> **What you have to do**:
Scan the records beneath this line for the line holding "This screenshot has height=443, width=1176." and the line holding "Given: Click red", then transcribe exactly those two and all lines between.

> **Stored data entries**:
%%

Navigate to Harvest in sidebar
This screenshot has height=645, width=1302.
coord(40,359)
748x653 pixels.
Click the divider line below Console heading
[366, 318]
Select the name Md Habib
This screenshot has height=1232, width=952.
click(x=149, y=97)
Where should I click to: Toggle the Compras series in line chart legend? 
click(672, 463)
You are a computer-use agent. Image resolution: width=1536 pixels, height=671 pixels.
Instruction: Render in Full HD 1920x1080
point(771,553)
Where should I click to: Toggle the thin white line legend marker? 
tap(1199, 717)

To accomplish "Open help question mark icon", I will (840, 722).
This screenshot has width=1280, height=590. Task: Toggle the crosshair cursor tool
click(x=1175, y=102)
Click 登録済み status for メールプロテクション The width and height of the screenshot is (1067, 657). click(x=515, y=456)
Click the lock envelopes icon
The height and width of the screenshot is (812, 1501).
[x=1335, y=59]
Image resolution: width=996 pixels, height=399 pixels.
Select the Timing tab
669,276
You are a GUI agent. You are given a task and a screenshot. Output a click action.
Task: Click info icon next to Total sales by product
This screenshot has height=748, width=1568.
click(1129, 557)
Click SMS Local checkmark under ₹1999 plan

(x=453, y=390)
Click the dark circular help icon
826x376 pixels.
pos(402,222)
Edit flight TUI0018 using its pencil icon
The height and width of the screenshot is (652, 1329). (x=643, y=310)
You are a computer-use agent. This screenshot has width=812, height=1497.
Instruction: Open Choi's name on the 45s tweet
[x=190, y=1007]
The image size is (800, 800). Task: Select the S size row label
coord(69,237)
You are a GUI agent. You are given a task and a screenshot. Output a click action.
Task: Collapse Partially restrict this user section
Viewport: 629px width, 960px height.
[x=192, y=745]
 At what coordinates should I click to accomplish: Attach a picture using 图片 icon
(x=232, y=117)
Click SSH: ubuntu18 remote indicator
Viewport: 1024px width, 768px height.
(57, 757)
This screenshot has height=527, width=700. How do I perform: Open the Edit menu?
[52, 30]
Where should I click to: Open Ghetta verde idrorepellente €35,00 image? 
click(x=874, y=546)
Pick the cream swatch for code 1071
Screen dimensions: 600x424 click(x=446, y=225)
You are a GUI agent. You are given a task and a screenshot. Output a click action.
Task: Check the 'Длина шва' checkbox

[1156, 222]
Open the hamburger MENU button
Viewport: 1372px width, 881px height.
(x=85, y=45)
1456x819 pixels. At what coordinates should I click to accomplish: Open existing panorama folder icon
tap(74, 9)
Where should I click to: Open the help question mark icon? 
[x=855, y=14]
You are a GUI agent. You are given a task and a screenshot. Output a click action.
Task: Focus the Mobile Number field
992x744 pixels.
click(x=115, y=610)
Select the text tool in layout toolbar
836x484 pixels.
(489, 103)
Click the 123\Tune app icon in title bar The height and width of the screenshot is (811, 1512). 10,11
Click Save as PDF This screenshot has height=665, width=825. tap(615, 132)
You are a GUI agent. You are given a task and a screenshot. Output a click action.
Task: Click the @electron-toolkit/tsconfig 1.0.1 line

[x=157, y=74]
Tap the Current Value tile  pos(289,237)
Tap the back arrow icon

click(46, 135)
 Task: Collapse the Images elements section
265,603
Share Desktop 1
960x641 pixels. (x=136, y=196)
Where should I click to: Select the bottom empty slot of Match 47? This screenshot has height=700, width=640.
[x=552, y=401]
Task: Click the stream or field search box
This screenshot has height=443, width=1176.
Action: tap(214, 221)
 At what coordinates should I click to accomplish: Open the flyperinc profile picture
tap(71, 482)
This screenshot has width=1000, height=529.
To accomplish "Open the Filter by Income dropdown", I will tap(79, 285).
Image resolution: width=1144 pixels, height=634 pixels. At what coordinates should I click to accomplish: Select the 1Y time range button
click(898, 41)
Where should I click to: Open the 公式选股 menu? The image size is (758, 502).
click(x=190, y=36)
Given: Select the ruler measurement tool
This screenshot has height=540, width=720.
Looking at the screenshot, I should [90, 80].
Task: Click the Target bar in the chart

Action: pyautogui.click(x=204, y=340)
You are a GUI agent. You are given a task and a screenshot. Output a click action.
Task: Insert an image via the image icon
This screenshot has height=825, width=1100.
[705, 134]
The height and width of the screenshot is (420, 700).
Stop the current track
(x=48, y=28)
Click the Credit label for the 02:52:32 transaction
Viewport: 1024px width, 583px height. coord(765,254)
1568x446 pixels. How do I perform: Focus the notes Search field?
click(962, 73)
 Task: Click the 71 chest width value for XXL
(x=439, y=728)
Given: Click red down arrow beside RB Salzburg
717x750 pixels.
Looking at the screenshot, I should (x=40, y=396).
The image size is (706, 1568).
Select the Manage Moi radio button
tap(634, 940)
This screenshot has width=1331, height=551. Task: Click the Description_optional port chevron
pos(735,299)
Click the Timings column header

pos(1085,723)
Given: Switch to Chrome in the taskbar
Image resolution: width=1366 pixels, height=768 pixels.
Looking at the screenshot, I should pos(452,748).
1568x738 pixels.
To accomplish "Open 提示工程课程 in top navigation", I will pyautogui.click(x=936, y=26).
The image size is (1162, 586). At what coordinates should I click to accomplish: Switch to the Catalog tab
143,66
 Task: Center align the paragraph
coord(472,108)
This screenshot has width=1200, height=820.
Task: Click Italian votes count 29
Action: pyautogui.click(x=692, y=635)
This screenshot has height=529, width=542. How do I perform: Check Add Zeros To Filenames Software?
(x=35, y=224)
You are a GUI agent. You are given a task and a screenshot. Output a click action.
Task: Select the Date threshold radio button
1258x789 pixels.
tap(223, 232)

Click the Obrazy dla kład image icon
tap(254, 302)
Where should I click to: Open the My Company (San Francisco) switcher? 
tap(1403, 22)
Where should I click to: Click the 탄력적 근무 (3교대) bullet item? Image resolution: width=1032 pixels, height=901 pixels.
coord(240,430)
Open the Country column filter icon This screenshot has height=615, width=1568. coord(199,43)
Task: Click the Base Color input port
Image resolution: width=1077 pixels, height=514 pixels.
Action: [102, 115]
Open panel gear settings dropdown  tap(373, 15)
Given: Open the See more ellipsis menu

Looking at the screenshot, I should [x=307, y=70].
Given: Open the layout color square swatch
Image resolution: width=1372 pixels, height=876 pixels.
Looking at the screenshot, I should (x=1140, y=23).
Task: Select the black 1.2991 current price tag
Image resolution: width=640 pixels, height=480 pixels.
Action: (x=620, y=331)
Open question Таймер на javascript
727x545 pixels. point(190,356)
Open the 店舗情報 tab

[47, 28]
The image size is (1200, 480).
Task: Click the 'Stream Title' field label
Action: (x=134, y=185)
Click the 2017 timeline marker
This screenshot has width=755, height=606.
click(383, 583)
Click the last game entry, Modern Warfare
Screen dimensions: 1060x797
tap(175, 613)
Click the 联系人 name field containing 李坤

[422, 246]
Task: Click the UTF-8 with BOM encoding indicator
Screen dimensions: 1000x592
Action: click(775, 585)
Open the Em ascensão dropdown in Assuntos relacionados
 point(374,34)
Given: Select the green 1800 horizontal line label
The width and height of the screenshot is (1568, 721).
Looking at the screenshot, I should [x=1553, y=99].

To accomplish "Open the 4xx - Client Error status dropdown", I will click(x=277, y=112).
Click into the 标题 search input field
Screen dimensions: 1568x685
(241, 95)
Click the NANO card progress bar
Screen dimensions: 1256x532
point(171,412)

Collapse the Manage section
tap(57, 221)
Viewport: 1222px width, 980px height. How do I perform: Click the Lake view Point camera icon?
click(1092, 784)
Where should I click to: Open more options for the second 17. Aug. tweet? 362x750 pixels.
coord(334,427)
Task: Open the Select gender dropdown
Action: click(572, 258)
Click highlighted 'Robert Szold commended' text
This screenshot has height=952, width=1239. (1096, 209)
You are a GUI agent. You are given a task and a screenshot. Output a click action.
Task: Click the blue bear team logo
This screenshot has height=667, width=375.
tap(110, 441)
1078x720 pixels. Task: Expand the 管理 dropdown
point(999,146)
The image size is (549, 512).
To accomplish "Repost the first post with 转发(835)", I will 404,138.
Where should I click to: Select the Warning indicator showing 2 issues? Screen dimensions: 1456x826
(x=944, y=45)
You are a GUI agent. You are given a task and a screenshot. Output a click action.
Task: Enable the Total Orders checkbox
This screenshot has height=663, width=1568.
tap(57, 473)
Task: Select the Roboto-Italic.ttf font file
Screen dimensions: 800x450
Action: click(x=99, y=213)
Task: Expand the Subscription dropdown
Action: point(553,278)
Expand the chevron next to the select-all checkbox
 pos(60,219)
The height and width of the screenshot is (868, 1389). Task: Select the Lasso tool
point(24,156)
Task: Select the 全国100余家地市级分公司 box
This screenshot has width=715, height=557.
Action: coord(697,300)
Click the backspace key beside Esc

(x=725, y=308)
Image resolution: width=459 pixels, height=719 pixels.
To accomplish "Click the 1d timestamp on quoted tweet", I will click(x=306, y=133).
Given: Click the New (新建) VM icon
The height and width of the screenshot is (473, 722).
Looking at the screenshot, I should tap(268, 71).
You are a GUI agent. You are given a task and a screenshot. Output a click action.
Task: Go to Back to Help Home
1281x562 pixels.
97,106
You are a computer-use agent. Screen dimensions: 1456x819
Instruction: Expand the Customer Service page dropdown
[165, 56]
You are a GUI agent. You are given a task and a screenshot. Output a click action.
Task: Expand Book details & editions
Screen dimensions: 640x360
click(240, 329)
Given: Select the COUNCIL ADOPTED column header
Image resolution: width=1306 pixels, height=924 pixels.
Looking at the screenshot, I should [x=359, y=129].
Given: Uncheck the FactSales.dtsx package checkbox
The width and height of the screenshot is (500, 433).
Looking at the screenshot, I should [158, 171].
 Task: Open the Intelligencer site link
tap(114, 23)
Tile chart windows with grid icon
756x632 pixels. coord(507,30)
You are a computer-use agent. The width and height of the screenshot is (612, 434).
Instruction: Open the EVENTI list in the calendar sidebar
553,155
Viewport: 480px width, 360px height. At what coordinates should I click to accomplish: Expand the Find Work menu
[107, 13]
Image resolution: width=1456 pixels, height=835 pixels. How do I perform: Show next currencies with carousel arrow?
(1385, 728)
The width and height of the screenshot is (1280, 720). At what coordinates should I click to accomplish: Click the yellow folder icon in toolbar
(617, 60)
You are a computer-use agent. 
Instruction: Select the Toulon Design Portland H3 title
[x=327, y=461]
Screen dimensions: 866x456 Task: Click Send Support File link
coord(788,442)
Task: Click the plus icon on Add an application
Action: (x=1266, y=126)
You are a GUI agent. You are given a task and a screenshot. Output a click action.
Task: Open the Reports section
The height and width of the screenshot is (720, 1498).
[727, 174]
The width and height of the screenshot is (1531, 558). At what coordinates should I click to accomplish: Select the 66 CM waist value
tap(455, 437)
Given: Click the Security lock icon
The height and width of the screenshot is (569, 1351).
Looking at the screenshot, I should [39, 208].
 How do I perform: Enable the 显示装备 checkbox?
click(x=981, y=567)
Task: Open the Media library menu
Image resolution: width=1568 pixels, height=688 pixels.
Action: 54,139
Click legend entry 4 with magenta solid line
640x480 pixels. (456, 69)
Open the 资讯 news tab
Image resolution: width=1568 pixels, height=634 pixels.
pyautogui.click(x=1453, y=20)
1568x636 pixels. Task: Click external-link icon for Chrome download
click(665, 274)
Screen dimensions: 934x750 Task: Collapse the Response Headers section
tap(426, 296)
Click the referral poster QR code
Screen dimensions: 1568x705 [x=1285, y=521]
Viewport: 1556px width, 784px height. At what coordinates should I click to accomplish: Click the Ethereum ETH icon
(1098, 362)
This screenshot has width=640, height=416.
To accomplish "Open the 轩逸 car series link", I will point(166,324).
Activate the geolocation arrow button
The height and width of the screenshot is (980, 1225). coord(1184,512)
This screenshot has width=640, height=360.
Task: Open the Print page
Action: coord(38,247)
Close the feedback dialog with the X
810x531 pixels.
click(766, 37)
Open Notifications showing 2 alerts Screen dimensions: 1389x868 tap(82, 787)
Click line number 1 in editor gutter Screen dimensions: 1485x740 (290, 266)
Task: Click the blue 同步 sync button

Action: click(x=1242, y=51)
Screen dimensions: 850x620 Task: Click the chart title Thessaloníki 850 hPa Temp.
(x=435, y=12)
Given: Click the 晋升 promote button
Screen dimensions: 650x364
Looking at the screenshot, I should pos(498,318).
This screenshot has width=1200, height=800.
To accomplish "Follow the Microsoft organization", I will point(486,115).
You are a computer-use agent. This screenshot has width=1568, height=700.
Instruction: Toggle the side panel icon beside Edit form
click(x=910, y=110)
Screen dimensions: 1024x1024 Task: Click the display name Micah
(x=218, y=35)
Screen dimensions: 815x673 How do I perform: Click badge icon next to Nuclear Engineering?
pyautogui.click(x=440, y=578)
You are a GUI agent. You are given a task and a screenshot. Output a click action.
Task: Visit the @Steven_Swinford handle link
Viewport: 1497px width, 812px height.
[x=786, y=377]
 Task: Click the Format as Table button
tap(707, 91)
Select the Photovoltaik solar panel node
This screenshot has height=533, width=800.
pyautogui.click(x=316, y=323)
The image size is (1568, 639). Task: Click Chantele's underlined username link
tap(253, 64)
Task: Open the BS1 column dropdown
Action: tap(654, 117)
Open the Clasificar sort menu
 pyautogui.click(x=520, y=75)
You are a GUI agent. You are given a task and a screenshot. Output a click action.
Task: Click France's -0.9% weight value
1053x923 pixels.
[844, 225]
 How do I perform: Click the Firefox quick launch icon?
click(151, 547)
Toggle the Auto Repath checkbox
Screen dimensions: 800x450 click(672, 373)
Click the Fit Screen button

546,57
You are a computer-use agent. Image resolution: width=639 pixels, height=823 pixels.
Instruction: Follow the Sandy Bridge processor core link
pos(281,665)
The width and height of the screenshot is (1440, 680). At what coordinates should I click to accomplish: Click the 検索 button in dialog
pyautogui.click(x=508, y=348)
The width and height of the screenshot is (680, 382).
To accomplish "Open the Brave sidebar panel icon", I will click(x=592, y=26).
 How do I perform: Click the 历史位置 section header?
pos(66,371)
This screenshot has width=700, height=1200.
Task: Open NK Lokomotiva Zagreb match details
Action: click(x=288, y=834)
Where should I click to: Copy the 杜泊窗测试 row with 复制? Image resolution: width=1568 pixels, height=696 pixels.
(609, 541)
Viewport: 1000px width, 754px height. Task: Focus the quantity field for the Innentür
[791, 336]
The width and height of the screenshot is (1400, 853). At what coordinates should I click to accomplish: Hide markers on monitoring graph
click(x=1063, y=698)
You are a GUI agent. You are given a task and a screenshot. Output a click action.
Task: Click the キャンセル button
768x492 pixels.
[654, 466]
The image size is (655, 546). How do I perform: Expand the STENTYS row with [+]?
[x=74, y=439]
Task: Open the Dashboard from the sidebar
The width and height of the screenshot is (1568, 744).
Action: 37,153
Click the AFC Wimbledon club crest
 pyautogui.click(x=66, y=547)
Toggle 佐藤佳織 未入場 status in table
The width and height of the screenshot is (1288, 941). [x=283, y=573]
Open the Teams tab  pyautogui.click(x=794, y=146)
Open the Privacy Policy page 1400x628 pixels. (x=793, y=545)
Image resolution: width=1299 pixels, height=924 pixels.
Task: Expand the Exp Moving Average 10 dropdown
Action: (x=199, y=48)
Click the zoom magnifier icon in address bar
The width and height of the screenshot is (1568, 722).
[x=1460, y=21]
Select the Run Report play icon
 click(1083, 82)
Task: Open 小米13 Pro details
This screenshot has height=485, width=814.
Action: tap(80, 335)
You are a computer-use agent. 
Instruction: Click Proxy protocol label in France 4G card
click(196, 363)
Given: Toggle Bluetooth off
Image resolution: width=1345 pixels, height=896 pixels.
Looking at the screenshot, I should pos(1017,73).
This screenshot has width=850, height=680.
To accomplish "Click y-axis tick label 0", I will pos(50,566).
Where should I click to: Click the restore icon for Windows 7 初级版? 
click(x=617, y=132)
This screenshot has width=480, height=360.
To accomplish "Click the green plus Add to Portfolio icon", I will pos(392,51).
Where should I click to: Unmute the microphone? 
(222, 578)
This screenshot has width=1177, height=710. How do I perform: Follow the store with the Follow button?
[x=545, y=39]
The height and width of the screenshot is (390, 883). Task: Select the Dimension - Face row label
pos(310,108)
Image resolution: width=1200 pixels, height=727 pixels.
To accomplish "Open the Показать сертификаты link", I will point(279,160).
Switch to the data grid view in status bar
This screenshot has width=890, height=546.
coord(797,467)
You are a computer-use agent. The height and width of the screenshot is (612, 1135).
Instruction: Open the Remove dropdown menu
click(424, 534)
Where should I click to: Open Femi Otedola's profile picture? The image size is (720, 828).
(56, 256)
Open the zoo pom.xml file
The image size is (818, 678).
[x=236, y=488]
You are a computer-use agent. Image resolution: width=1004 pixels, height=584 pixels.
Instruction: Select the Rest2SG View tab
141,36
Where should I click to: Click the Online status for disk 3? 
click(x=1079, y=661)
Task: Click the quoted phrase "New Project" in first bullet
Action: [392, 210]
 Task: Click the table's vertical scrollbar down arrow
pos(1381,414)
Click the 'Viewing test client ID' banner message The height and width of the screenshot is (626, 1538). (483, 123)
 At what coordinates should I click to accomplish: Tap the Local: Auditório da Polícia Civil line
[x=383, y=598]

%%

> **Reply**:
This screenshot has height=443, width=1176.
Action: tap(214, 221)
 At what coordinates should I click to accomplish: Open the flyperinc profile picture
tap(71, 482)
This screenshot has width=1000, height=529.
To accomplish "Open the Filter by Income dropdown", I will tap(79, 285).
Image resolution: width=1144 pixels, height=634 pixels. At what coordinates should I click to accomplish: Select the 1Y time range button
click(898, 41)
Where should I click to: Open the 公式选股 menu? The image size is (758, 502).
click(x=190, y=36)
Given: Select the ruler measurement tool
This screenshot has height=540, width=720.
Looking at the screenshot, I should [90, 80].
Task: Click the Target bar in the chart

Action: pyautogui.click(x=204, y=340)
You are a GUI agent. You are given a task and a screenshot. Output a click action.
Task: Insert an image via the image icon
This screenshot has height=825, width=1100.
[705, 134]
The height and width of the screenshot is (420, 700).
Stop the current track
(x=48, y=28)
Click the Credit label for the 02:52:32 transaction
Viewport: 1024px width, 583px height. coord(765,254)
1568x446 pixels. How do I perform: Focus the notes Search field?
click(962, 73)
 Task: Click the 71 chest width value for XXL
(x=439, y=728)
Given: Click red down arrow beside RB Salzburg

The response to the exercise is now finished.